What’s the point of driving an electric vehicle if everyone doesn’t know it’s electric? Well, the 2020 BMW i3 makes sure that never happens with its chunky and funky bodywork. Likewise, its odd exterior is offset by an upscale albeit unusual interior that has generous room up front and less than generous space in back. In addition to its standard all-electric, rear-drive powertrain, which provides up to 153 miles of range on a single charge, the boxy BMW can be equipped with a gas-powered engine that provides more range and less anxiety. Although the 2020 i3 looks more interesting than the Tesla Model 3, it costs a lot more than a Chevy Bolt EV, and it has a much shorter driving range than both and therefore less appeal.
Engine, Transmission, and Performance
With its one-speed direct-drive transmission, the i3 pulls hard, smoothly, and in a linear fashion. It’s a relatively quick ride, too. In our testing, a 2017 i3 went from zero to 60 mph in 6.6 seconds. Both the regular model and the sportier i3s accelerate immediately and feel zippy around town. The i3’s ride is in line with its premium pedigree and serene interior. The experience is one of isolation, with no buzzing, no untoward vibrations, and no sound, at least until the optional range-extending model with its gas-powered engine fires up. The i3’s suspension dispenses with cracks, bumps, and expansion strips in the pavement with ease, to the point where it feels too isolated from the road. While the light and numb steering is less than ideal, the i3’s diminutive size and relatively light weight make threading through traffic fun.
Fuel Economy and Real-World MPG
Rated at 153 miles of all-electric driving range, the i3’s 42.2-kWh battery pack pales in comparison with the Bolt EV’s 60.0-kWh battery and its EPA rating of 259 miles. Likewise, the Model 3 can travel up to 322 miles with its biggest battery. Still, only the i3 has an optional gasoline-fueled range-extending generator that fires up when the battery falls to a five percent state of charge. The all-electric 2019 i3s we tested achieved 102 MPGe on our highway fuel-economy route, which matched its EPA rating. We also completed our real-world circuit with a 2019 i3 with the gas-powered range extender, however, it missed its EPA-rated 100 MPGe by 6.

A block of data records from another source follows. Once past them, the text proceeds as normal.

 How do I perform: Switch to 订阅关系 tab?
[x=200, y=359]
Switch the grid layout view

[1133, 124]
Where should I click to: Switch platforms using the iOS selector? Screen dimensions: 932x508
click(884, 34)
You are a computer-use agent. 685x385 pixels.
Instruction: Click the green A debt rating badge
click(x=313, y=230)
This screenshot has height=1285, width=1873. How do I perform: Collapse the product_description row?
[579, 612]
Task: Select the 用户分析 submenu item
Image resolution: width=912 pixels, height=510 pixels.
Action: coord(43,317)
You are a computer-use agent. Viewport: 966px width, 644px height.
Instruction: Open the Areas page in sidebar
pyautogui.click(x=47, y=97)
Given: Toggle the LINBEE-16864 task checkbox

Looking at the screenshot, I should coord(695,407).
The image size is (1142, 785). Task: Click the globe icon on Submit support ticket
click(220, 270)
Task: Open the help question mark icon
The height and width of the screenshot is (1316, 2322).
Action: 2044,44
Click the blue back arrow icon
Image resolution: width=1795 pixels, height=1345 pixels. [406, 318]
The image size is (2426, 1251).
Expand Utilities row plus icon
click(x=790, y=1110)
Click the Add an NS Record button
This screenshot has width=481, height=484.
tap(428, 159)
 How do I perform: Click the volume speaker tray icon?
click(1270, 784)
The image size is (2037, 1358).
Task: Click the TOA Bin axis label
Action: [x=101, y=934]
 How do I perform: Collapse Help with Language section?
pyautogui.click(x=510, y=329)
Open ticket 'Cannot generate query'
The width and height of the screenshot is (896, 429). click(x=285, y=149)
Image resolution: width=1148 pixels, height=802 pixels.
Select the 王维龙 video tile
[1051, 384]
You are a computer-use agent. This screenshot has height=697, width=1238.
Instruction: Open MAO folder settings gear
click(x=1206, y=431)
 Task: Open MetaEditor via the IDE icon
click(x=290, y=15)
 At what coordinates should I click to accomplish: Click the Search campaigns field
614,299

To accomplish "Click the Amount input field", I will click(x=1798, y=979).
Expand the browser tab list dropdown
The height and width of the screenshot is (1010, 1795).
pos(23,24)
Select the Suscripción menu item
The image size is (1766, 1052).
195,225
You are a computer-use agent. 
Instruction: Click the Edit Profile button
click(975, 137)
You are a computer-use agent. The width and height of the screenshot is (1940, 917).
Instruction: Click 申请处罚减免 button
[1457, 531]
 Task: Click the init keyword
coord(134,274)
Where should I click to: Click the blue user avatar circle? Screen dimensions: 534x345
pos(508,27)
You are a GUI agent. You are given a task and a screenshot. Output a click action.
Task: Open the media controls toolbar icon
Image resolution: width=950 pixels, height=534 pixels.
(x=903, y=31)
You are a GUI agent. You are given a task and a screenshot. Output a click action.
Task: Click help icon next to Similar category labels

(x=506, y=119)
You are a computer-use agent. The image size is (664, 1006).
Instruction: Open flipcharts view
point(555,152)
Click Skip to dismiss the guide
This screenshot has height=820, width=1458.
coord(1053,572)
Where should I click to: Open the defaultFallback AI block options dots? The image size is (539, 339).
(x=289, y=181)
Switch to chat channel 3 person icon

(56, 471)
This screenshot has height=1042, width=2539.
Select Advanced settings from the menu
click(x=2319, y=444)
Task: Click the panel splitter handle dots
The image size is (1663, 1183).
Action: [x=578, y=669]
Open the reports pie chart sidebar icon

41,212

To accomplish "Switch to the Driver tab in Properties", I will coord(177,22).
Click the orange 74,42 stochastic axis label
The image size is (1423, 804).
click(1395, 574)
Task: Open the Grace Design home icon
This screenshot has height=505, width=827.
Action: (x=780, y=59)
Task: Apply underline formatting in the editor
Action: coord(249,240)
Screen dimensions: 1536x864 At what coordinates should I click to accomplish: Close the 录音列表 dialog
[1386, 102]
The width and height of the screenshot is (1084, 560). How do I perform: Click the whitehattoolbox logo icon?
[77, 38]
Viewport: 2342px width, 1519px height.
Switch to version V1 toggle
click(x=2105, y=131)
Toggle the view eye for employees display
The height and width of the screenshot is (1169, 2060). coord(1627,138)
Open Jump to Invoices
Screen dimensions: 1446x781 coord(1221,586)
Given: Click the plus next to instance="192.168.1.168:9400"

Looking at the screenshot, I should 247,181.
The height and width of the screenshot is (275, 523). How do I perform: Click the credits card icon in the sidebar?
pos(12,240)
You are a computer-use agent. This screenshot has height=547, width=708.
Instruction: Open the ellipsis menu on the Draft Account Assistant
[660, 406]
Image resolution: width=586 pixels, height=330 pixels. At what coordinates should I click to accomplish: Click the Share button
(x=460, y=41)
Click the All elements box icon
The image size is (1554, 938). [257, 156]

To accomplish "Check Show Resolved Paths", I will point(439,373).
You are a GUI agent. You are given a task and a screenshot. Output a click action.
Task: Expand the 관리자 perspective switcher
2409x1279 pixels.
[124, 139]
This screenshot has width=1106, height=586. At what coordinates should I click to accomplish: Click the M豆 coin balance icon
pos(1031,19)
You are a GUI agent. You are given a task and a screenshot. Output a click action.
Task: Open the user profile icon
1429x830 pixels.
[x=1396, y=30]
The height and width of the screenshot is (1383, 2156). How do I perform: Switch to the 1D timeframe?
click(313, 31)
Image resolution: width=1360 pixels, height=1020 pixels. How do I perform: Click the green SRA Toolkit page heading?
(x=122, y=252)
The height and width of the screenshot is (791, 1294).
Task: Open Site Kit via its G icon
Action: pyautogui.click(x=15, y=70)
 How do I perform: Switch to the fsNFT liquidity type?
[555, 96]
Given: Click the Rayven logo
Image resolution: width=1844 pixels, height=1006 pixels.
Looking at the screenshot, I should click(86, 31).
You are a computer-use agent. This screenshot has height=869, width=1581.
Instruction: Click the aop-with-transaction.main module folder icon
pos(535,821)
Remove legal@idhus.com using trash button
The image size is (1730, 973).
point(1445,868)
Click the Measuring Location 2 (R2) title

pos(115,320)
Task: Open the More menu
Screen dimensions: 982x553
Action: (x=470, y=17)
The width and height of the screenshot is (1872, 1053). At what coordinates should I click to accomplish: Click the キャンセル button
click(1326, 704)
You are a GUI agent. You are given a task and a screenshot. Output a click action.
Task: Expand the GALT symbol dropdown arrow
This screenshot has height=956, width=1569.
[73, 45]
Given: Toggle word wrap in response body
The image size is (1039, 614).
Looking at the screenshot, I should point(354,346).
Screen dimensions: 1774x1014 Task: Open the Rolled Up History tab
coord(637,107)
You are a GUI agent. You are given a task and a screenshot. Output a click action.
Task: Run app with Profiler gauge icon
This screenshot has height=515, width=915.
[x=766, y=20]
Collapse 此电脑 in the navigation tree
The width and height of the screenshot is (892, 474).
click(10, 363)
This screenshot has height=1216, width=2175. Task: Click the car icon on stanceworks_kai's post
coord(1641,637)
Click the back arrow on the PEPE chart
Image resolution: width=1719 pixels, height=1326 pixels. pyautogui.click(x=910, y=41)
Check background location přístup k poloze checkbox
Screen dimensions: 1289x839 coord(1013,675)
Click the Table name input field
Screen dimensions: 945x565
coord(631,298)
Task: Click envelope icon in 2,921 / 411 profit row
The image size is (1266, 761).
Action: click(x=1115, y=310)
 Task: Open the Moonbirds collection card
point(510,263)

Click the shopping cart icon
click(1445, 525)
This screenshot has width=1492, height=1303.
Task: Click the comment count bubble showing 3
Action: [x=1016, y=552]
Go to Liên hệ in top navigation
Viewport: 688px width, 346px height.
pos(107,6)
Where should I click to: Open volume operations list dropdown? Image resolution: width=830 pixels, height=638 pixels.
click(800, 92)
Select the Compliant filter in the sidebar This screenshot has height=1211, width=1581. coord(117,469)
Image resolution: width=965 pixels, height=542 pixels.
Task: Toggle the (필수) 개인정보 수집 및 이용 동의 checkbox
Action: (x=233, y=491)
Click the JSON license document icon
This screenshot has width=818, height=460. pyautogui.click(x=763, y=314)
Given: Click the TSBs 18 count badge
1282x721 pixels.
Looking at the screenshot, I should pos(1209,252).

Interior, Comfort , and Cargo
The 2020 i3 has the exterior dimensions of a subcompact city car, making it perfect for darting through traffic and shape-shifting into minuscule parking spots—but rear-seat passengers suffer as a result of the small size. The interior is beautifully crafted with intriguing recyclable materials and the cabin has an open, airy appeal—but those who spend any time in the cramped rear seat will not be as happy as those riding up front. The i3 has the utility of a typical small hatchback—with a twist. The rear side doors are hinged at the rear, so they open opposite the front doors. There is no pillar separating the front and rear doors, which creates a large, open space that facilitates entry (and cargo placement) in the back. The rear seats fold easily using a strap on the inside of the car, and we fit 14 of our carry-on suitcases inside with the seats lowered.
Infotainment and Connectivity
While many electric and hybrid vehicles opt for massive screens with touch functionality and an overabundance of information, the 2020 i3 takes a much simpler approach. All i3 models come with BMW’s iDrive 6 infotainment interface. Apple CarPlay integration is standard but Android Auto isn’t offered. The car also lacks power points, as there’s only one USB charger in the front center console and none in the rear.
Safety and Driver-Assistance Features
The 2020 i3 hasn’t been crash-tested by the National Highway Traffic Safety Administration (NHTSA), and it wasn’t named a Top Safety Pick by the Insurance Institute for Highway Safety (IIHS). While the i3 offers myriad driver-assistance technology, none of them are standard.